---------- Provided data

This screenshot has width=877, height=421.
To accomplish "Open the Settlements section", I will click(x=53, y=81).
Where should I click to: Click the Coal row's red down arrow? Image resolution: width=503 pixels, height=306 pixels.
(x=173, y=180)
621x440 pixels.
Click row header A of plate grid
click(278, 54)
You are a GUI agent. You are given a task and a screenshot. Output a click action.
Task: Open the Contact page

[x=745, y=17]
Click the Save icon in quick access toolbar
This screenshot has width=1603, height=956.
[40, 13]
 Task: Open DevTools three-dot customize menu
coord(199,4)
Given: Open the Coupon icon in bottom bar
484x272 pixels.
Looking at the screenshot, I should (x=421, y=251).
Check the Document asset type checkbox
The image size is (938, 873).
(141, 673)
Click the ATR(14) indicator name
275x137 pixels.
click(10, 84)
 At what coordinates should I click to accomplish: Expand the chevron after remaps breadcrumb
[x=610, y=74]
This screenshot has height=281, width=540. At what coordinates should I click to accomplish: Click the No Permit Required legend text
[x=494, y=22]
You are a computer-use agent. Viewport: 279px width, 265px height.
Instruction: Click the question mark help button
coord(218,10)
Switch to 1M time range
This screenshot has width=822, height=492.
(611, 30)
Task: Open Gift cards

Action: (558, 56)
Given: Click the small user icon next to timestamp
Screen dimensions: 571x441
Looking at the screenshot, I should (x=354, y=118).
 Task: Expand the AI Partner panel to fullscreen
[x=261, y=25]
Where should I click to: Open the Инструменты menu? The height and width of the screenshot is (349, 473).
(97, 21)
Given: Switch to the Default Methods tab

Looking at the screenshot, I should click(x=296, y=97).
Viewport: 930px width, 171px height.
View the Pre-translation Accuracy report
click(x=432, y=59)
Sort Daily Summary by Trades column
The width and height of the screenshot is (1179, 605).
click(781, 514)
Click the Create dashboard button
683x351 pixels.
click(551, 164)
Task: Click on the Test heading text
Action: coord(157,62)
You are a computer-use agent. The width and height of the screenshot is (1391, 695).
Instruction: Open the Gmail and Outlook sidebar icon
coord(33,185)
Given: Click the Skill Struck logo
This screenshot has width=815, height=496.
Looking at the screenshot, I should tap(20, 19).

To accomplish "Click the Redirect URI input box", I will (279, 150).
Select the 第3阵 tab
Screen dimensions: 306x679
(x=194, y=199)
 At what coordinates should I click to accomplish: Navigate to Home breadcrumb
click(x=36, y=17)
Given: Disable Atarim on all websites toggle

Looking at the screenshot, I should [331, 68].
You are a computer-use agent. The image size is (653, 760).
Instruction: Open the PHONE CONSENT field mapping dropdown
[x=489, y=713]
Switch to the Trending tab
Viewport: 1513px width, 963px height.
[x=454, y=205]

--------------------

What you should do ->
Each line of the entries where the string "will" occurs should be shown.

Completed task ->
To accomplish "Open the Settlements section", I will click(x=53, y=81).
To accomplish "Click the Redirect URI input box", I will (279, 150).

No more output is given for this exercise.